- WORK REQUIRED
Copy the records below in full, keeping each word as it is but omitting the pictures.

- MATERIAL TO PROCESS
■ ■ ■ ■

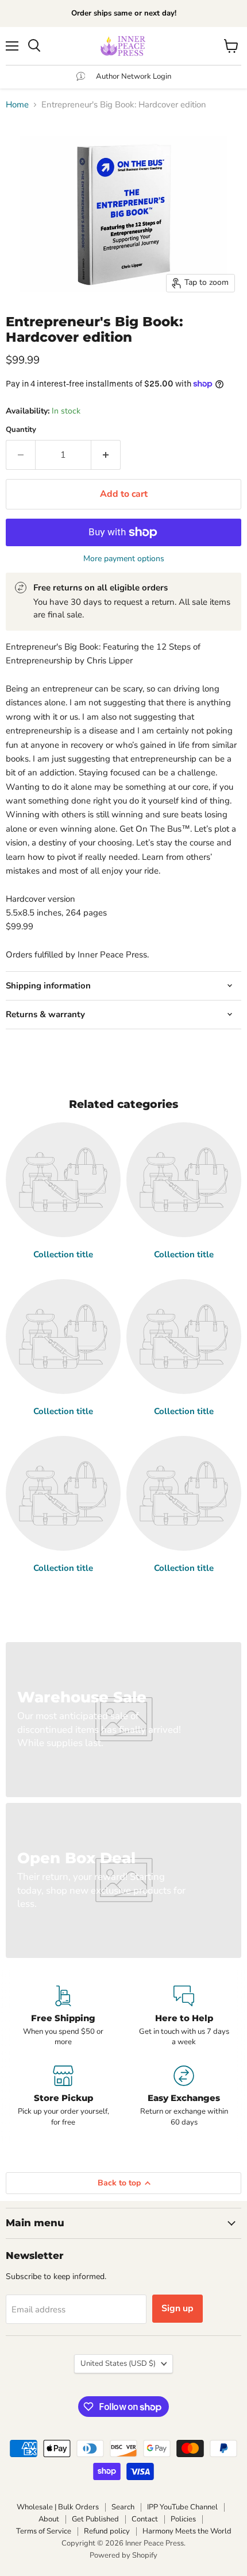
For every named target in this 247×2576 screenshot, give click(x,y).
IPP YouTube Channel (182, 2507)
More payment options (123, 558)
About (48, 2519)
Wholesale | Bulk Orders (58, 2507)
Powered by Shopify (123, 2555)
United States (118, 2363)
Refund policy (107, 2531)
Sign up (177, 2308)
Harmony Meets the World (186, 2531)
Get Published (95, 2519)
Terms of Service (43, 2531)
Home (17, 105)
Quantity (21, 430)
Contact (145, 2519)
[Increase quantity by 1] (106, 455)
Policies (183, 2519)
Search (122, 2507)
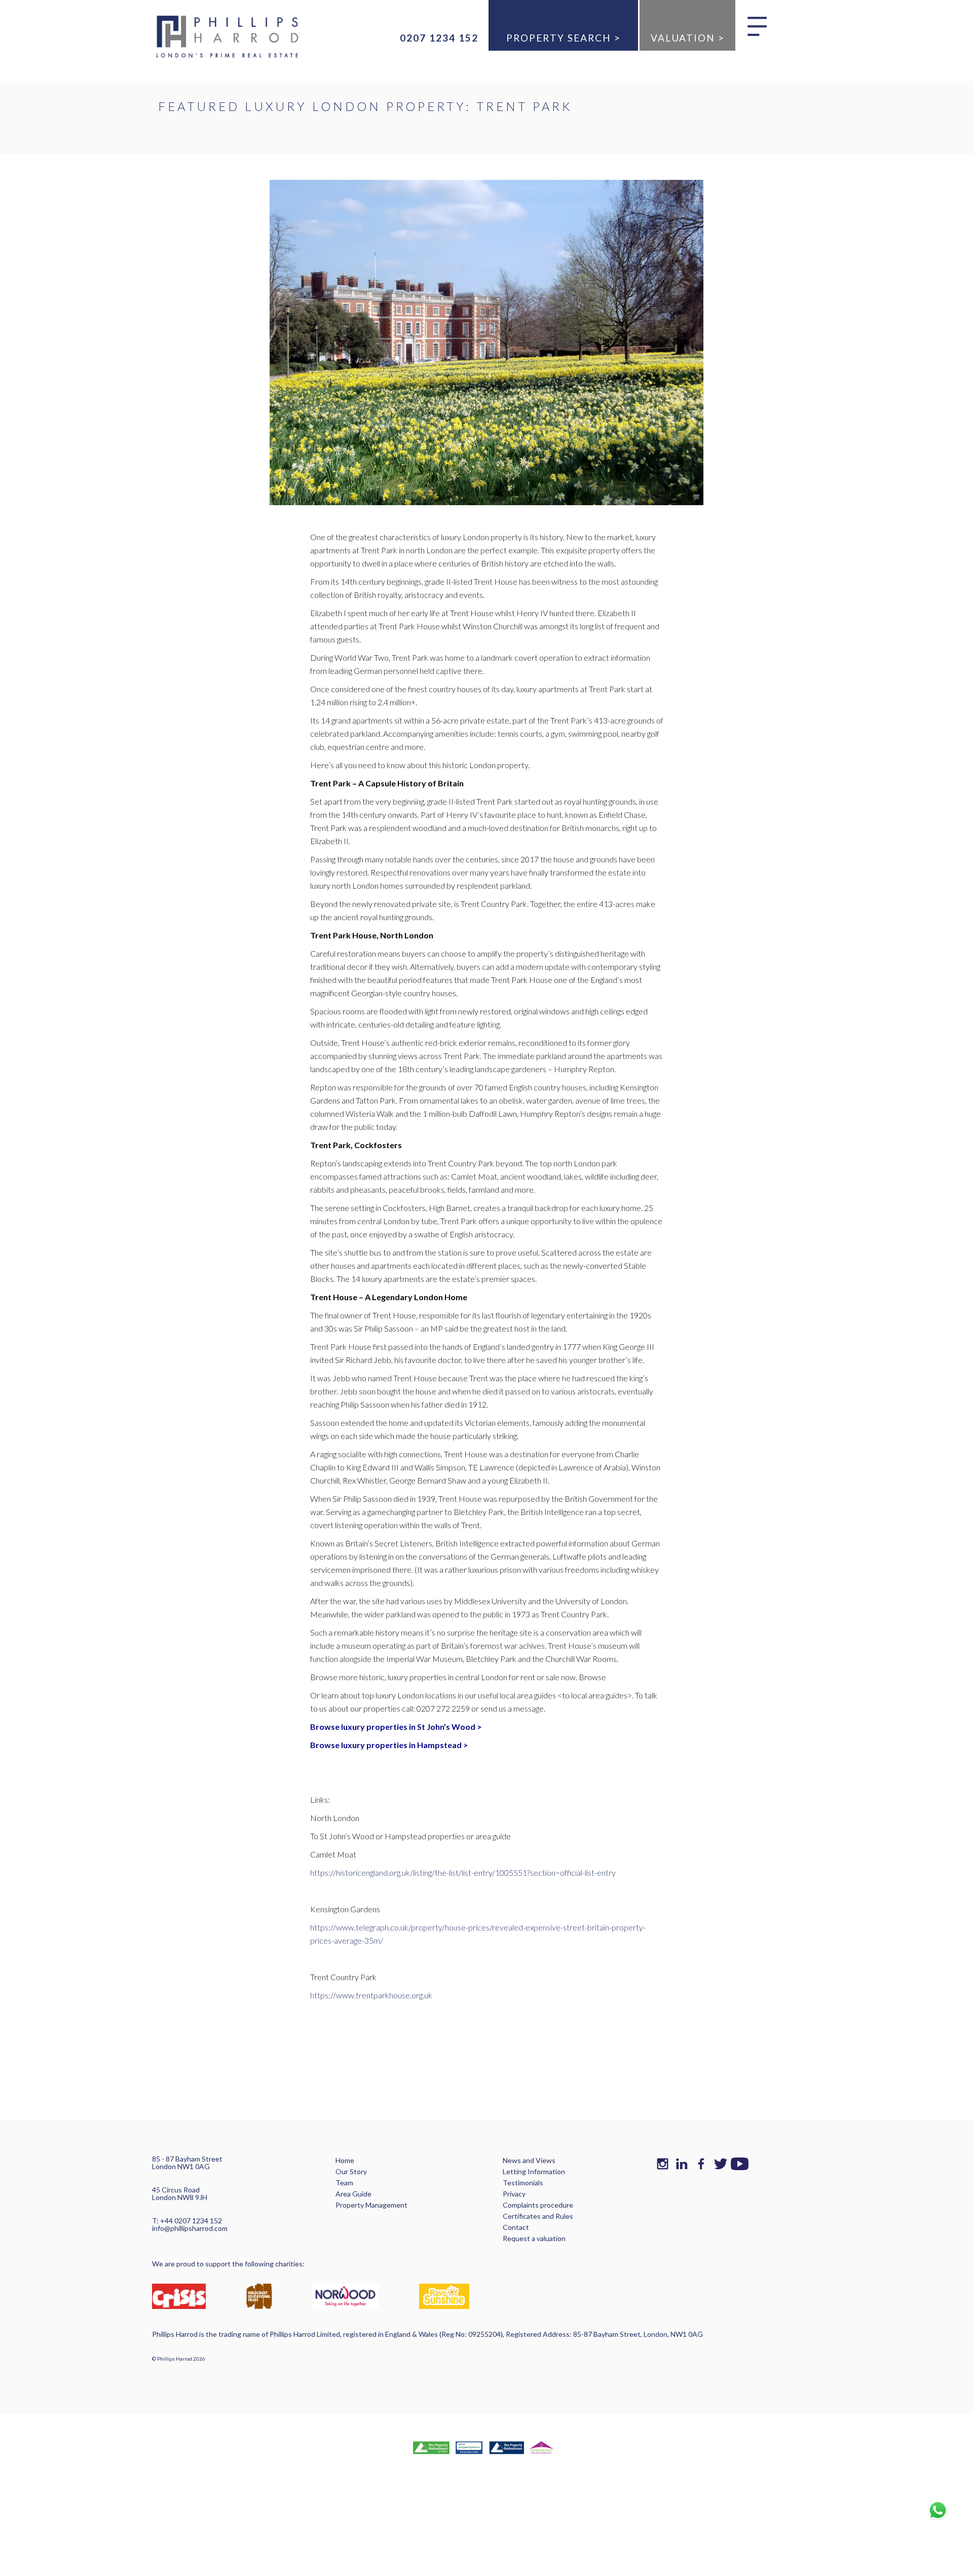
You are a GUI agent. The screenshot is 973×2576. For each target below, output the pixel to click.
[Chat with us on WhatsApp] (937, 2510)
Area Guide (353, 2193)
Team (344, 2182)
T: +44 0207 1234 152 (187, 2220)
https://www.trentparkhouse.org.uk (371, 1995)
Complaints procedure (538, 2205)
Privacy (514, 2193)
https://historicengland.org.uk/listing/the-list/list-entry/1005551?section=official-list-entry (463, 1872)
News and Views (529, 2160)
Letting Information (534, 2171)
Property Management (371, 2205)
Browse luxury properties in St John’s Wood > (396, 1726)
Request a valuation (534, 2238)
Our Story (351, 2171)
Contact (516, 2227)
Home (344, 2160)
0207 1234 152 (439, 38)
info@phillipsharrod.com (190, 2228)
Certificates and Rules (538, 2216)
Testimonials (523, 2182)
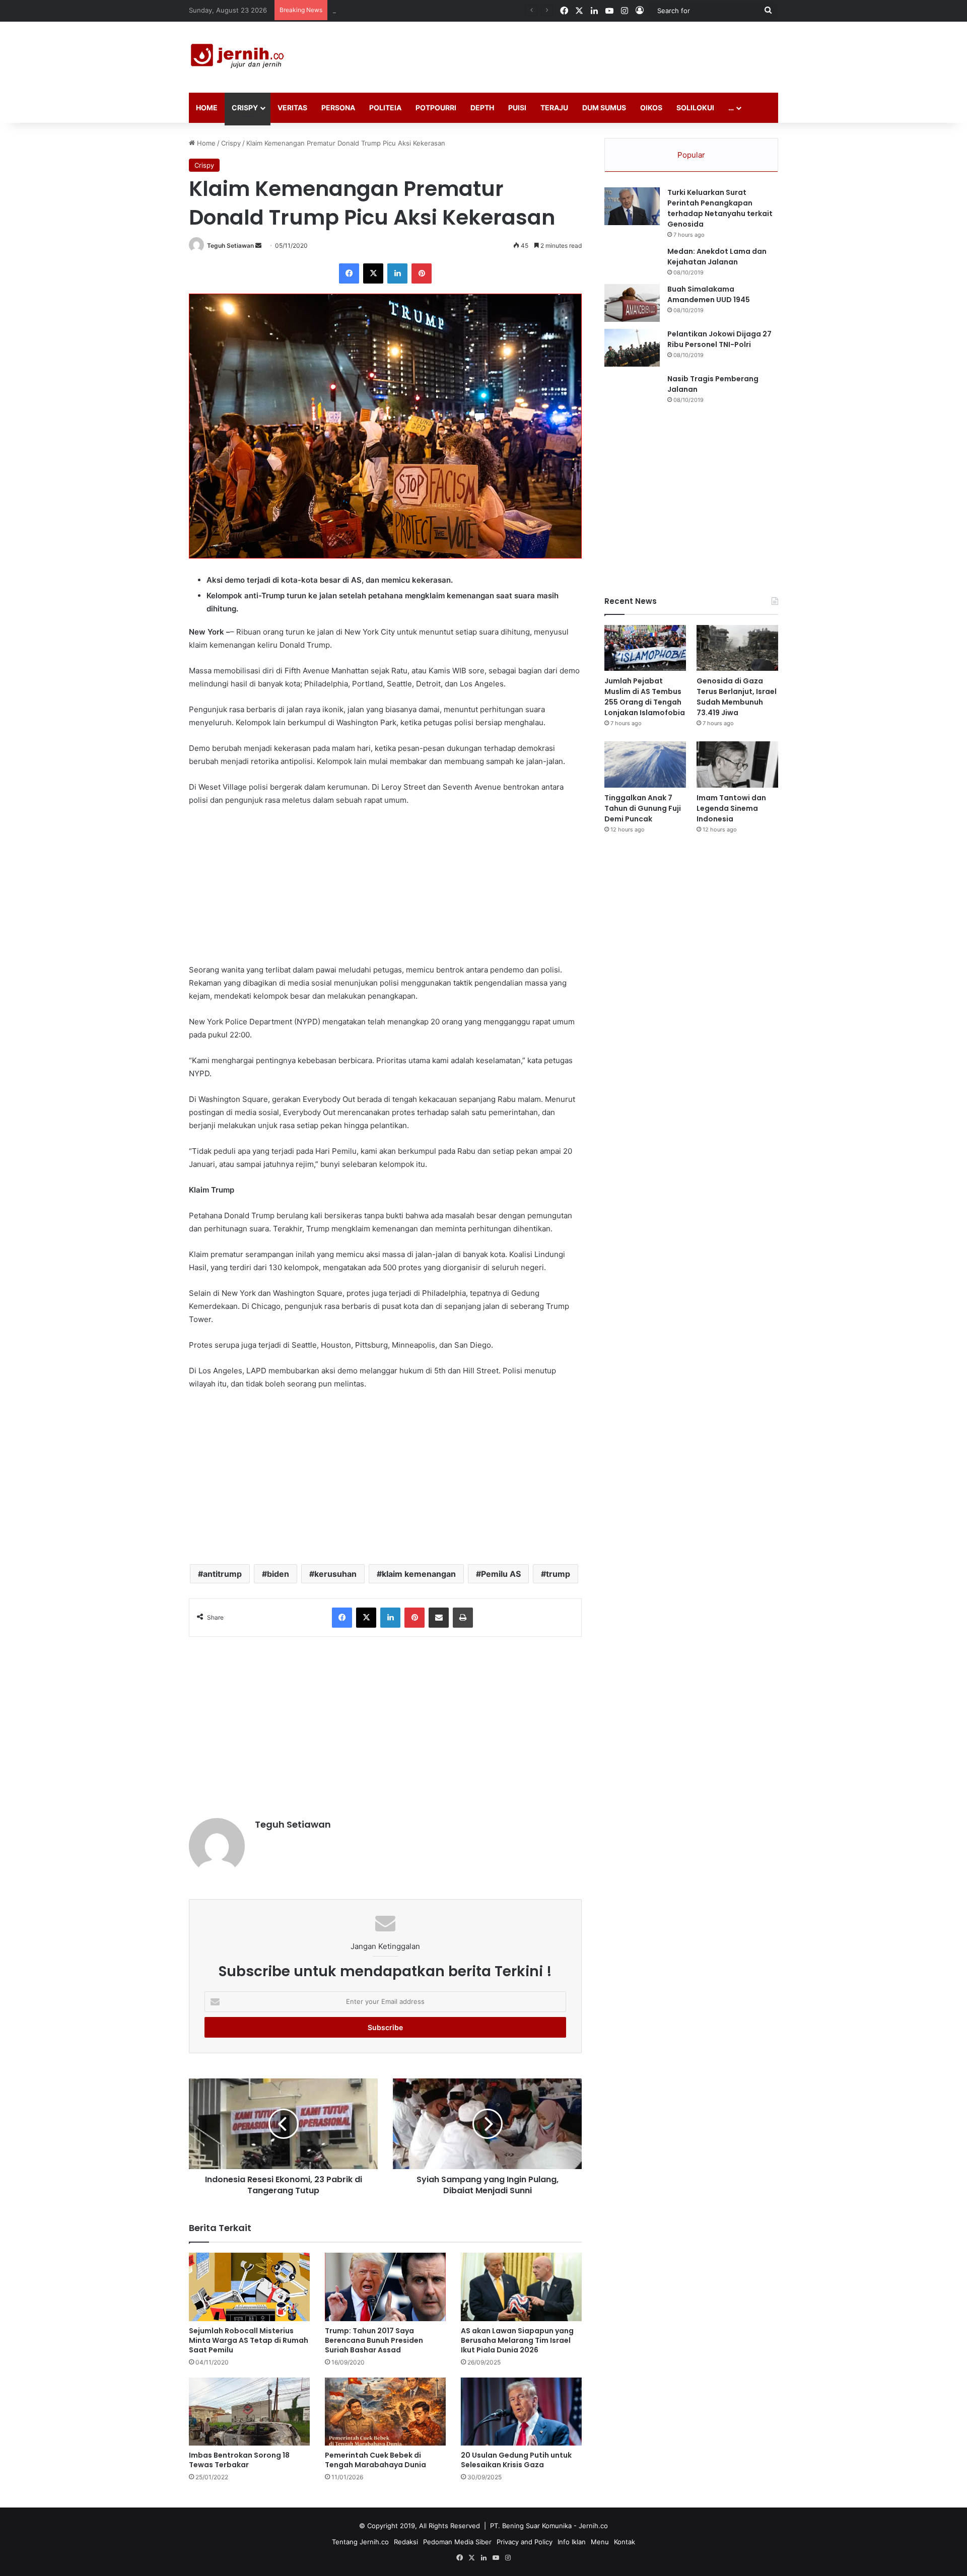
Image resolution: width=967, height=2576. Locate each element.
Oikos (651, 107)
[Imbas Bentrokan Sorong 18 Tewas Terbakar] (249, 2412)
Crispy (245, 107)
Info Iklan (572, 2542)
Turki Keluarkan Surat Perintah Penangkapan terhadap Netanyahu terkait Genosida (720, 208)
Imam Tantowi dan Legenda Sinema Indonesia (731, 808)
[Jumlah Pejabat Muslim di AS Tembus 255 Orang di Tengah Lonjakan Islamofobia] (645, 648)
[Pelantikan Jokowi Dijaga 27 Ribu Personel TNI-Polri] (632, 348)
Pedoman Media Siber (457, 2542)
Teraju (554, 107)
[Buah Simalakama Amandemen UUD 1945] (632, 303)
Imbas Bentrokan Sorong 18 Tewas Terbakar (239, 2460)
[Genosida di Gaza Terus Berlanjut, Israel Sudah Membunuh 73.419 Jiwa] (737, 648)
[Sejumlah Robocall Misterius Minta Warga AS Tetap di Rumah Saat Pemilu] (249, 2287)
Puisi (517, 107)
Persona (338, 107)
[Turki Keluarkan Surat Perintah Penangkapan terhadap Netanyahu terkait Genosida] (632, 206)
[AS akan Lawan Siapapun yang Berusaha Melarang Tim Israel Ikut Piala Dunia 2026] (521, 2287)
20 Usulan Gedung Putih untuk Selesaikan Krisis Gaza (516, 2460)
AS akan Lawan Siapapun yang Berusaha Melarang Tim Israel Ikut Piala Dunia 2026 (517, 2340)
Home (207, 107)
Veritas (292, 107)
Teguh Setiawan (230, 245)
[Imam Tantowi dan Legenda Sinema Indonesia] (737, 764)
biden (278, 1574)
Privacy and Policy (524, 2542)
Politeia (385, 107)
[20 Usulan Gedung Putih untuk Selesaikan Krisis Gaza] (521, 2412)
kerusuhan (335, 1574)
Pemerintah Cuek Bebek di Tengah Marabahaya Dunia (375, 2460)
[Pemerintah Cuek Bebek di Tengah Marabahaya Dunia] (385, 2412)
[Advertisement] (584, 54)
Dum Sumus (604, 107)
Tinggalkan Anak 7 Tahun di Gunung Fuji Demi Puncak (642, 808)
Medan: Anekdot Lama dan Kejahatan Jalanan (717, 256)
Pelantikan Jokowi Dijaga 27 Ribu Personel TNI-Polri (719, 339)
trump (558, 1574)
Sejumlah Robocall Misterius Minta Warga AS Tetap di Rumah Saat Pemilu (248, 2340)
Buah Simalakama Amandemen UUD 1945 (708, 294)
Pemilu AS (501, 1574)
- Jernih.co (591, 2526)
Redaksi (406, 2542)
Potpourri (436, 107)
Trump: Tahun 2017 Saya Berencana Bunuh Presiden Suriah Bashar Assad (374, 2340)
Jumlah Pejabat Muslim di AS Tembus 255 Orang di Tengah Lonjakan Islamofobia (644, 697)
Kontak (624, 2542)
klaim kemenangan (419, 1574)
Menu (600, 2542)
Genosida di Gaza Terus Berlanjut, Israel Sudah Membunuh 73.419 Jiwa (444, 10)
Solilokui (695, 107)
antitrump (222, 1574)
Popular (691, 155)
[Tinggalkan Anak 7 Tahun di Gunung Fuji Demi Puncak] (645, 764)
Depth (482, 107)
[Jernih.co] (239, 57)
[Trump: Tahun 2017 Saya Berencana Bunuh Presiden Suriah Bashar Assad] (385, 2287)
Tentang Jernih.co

■ ■ ■ ■

- YOUR SOLUTION
For every named target in this 247×2576 screenshot, give click(x,y).
IPP YouTube Channel (182, 2507)
More payment options (123, 558)
About (48, 2519)
Wholesale | Bulk Orders (58, 2507)
Powered by Shopify (123, 2555)
United States (118, 2363)
Refund policy (107, 2531)
Sign up (177, 2308)
Harmony Meets the World (186, 2531)
Get Published (95, 2519)
Terms of Service (43, 2531)
Home (17, 105)
Quantity (21, 430)
Contact (145, 2519)
[Increase quantity by 1] (106, 455)
Policies (183, 2519)
Search (122, 2507)
You are a GUI agent. The screenshot is 973×2576. For each target below, output the pixel to click.
[Chat with us on WhatsApp] (937, 2510)
Area Guide (353, 2193)
Team (344, 2182)
T: +44 0207 1234 152 (187, 2220)
https://www.trentparkhouse.org.uk (371, 1995)
Complaints procedure (538, 2205)
Privacy (514, 2193)
https://historicengland.org.uk/listing/the-list/list-entry/1005551?section=official-list-entry (463, 1872)
News and Views (529, 2160)
Letting Information (534, 2171)
Property Management (371, 2205)
Browse luxury properties in St John’s Wood > (396, 1726)
Request a valuation (534, 2238)
Our Story (351, 2171)
Contact (516, 2227)
Home (344, 2160)
0207 1234 152 (439, 38)
info@phillipsharrod.com (190, 2228)
Certificates and Rules (538, 2216)
Testimonials (523, 2182)
Image resolution: width=967, height=2576. Locate each element.
Oikos (651, 107)
[Imbas Bentrokan Sorong 18 Tewas Terbakar] (249, 2412)
Crispy (245, 107)
Info Iklan (572, 2542)
Turki Keluarkan Surat Perintah Penangkapan terhadap Netanyahu terkait Genosida (720, 208)
Imam Tantowi dan Legenda Sinema Indonesia (731, 808)
[Jumlah Pejabat Muslim di AS Tembus 255 Orang di Tengah Lonjakan Islamofobia] (645, 648)
[Pelantikan Jokowi Dijaga 27 Ribu Personel TNI-Polri] (632, 348)
Pedoman Media Siber (457, 2542)
Teraju (554, 107)
[Buah Simalakama Amandemen UUD 1945] (632, 303)
Imbas Bentrokan Sorong 18 Tewas Terbakar (239, 2460)
[Genosida di Gaza Terus Berlanjut, Israel Sudah Membunuh 73.419 Jiwa] (737, 648)
[Sejumlah Robocall Misterius Minta Warga AS Tetap di Rumah Saat Pemilu] (249, 2287)
Puisi (517, 107)
Persona (338, 107)
[Turki Keluarkan Surat Perintah Penangkapan terhadap Netanyahu terkait Genosida] (632, 206)
[AS akan Lawan Siapapun yang Berusaha Melarang Tim Israel Ikut Piala Dunia 2026] (521, 2287)
20 Usulan Gedung Putih untuk Selesaikan Krisis Gaza (516, 2460)
AS akan Lawan Siapapun yang Berusaha Melarang Tim Israel Ikut Piala Dunia 2026 (517, 2340)
Home (207, 107)
Veritas (292, 107)
Teguh Setiawan (230, 245)
[Imam Tantowi dan Legenda Sinema Indonesia] (737, 764)
biden (278, 1574)
Privacy and Policy (524, 2542)
Politeia (385, 107)
[20 Usulan Gedung Putih untuk Selesaikan Krisis Gaza] (521, 2412)
kerusuhan (335, 1574)
Pemerintah Cuek Bebek di Tengah Marabahaya Dunia (375, 2460)
[Pemerintah Cuek Bebek di Tengah Marabahaya Dunia] (385, 2412)
[Advertisement] (584, 54)
Dum Sumus (604, 107)
Tinggalkan Anak 7 Tahun di Gunung Fuji Demi Puncak (642, 808)
Medan: Anekdot Lama dan Kejahatan Jalanan (717, 256)
Pelantikan Jokowi Dijaga 27 Ribu Personel TNI-Polri (719, 339)
trump (558, 1574)
Sejumlah Robocall Misterius Minta Warga AS Tetap di Rumah Saat Pemilu (248, 2340)
Buah Simalakama Amandemen UUD 1945 (708, 294)
Pemilu AS (501, 1574)
- Jernih.co (591, 2526)
Redaksi (406, 2542)
Potpourri (436, 107)
Trump: Tahun 2017 Saya Berencana Bunuh Presiden Suriah Bashar Assad (374, 2340)
Jumlah Pejabat Muslim di AS Tembus 255 Orang di Tengah Lonjakan Islamofobia (644, 697)
Kontak (624, 2542)
klaim kemenangan (419, 1574)
Menu (600, 2542)
Genosida di Gaza Terus Berlanjut, Israel Sudah Membunuh 73.419 Jiwa (444, 10)
Solilokui (695, 107)
antitrump (222, 1574)
Popular (691, 155)
[Tinggalkan Anak 7 Tahun di Gunung Fuji Demi Puncak] (645, 764)
Depth (482, 107)
[Jernih.co] (239, 57)
[Trump: Tahun 2017 Saya Berencana Bunuh Presiden Suriah Bashar Assad] (385, 2287)
Tentang Jernih.co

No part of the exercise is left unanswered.